Structurally, I could have written it in a single function, but separating all of the disparate conditions into different functions improves the readability significantly.

HasThreeVowels() should be fairly obvious. The .Take(3) is unusual; this is a "performance" improvement (as if performance is an issue when this script takes 7 ms to run): once we have found three vowels, we don't need to process the rest of the string. This would be useful if we were dealing with a large number of long strings. It isn't necessary here; we could take out the .Take(3) and check that the count is >= 3 instead.

For HasPair(), we need to evaluate each letter with the letter after it to find any pairs. Obviously one way to do it would be to for-loop over the string and compare by index. Using .Zip() is interesting though, because it provides the pairs in a set-based form which improves usability and readability. The way this works is by zipping the base string with the string skipped one, we'll get an enumeration of each character and the character that follows it. For example, for the list [0, 1, 2, 3, 4], l.Zip(l.Skip(1), ...) will call the map function with {0, 1}, {1, 2}, {2, 3}, {3, 4}. This makes it easy to check to see if there are any pairs at all.

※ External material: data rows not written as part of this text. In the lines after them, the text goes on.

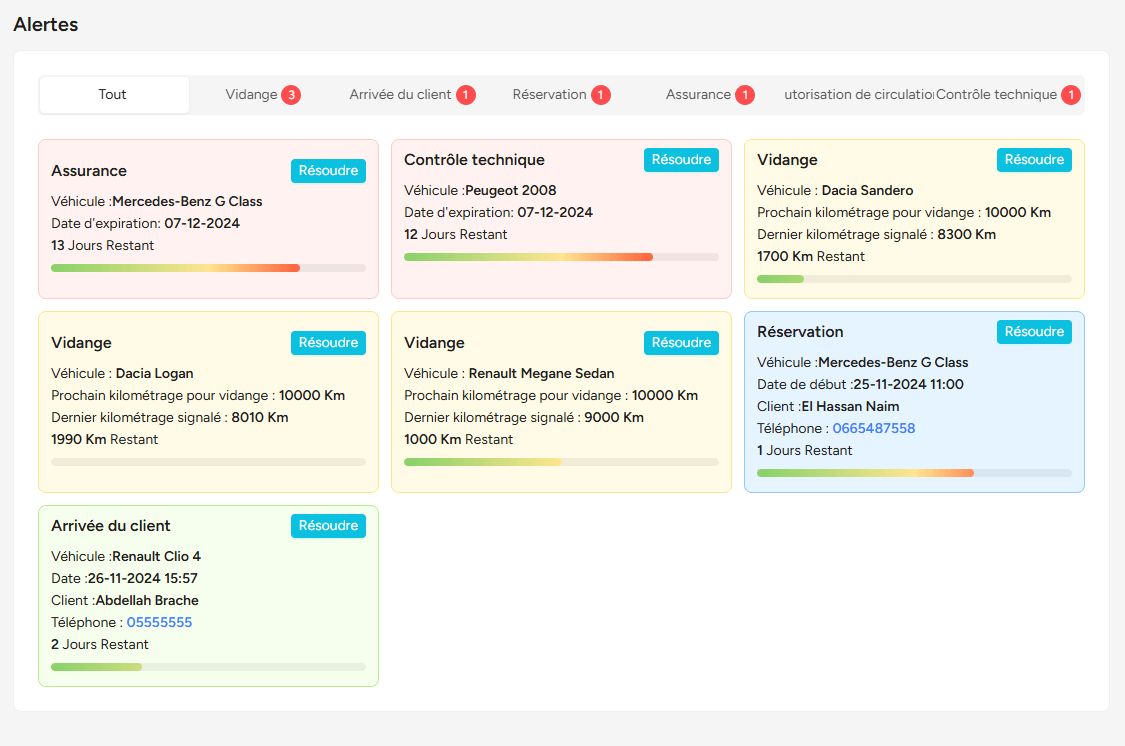Image resolution: width=1125 pixels, height=746 pixels.
Task: Click the Contrôle technique card progress bar
Action: tap(560, 257)
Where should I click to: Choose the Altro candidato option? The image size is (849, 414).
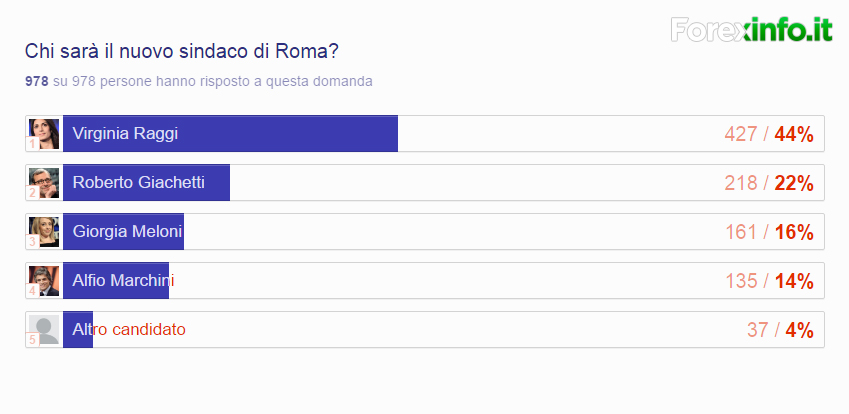click(x=129, y=329)
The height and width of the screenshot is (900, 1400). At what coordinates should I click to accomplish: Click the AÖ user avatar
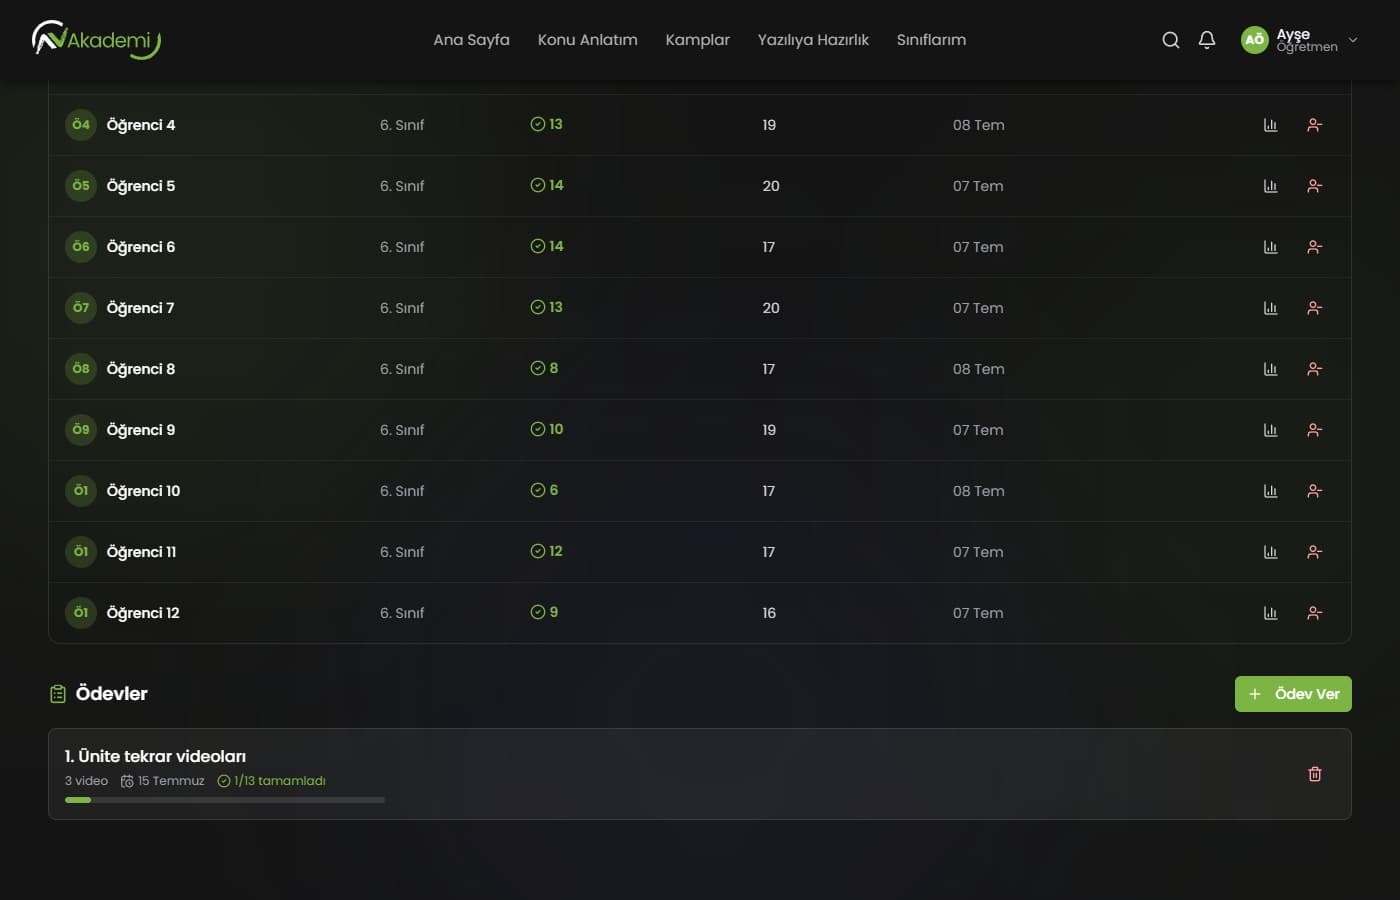(x=1254, y=40)
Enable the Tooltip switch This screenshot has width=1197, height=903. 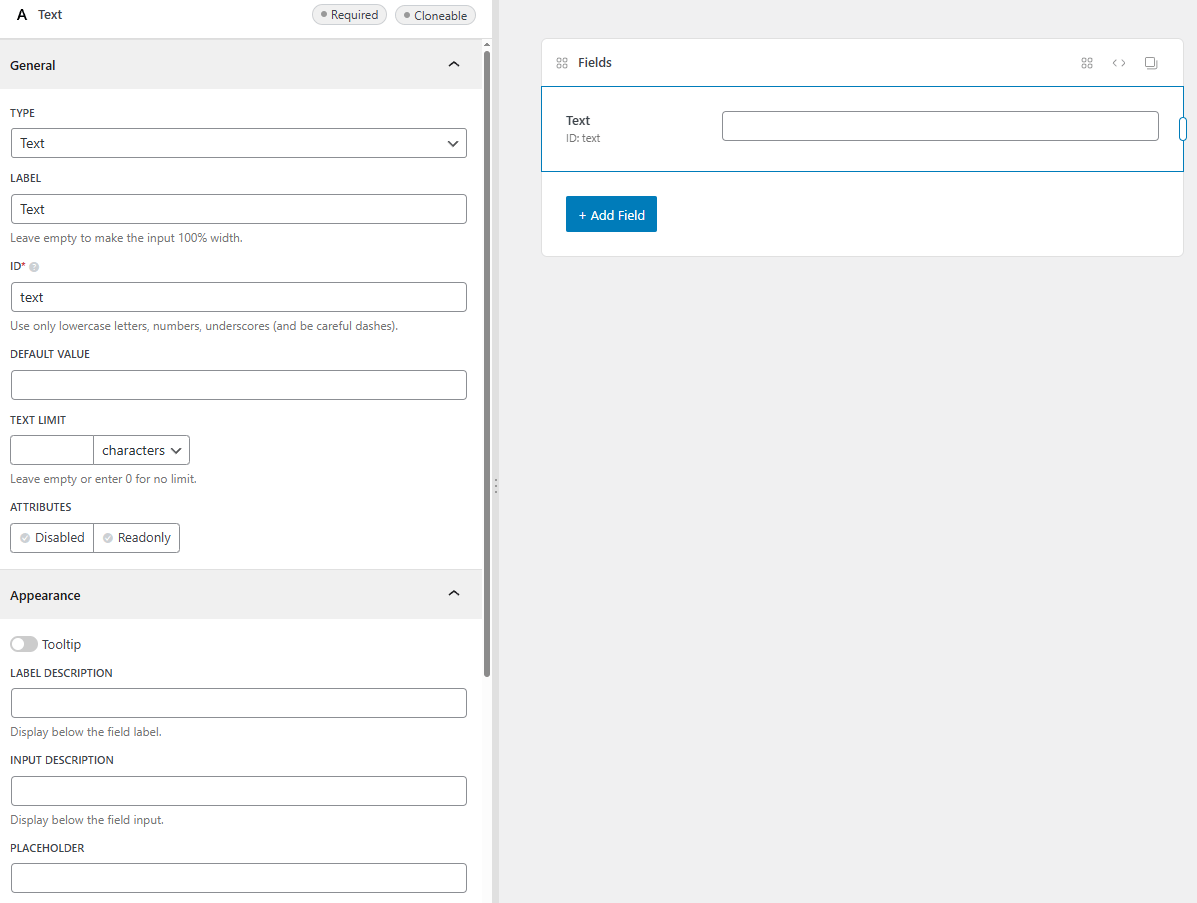(x=24, y=644)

HasRepeatLetter() repeats this technique, to evaluate pairs that are offset by two positions instead of one position.

HasDuplicatePair() is the most complicated. What we need to know here is that there exists a pair that is separated by 2 or more positions (aaaa would work because aa is at positions 0 and 2; position 1 being irrelevant; aaaj would not work because aa is only at positions 0 and 1, so it is not a duplicate pair. The way this is accomplished is by getting a substring of two letters at each position, grouping them by the string itself, find the ones that are in more than one position (.Count() > 1), and checking that the minimum index and the maximum index are more than one position separated.


Once we start using LINQ to write the code for the C# version, the F# looks fairly similar. The only unique thing to note on the F# side is Seq.windowed. This does what the .Zip(.Skip()) technique does on the C# side: it provides an array of windowed enumeration values for each position in the array.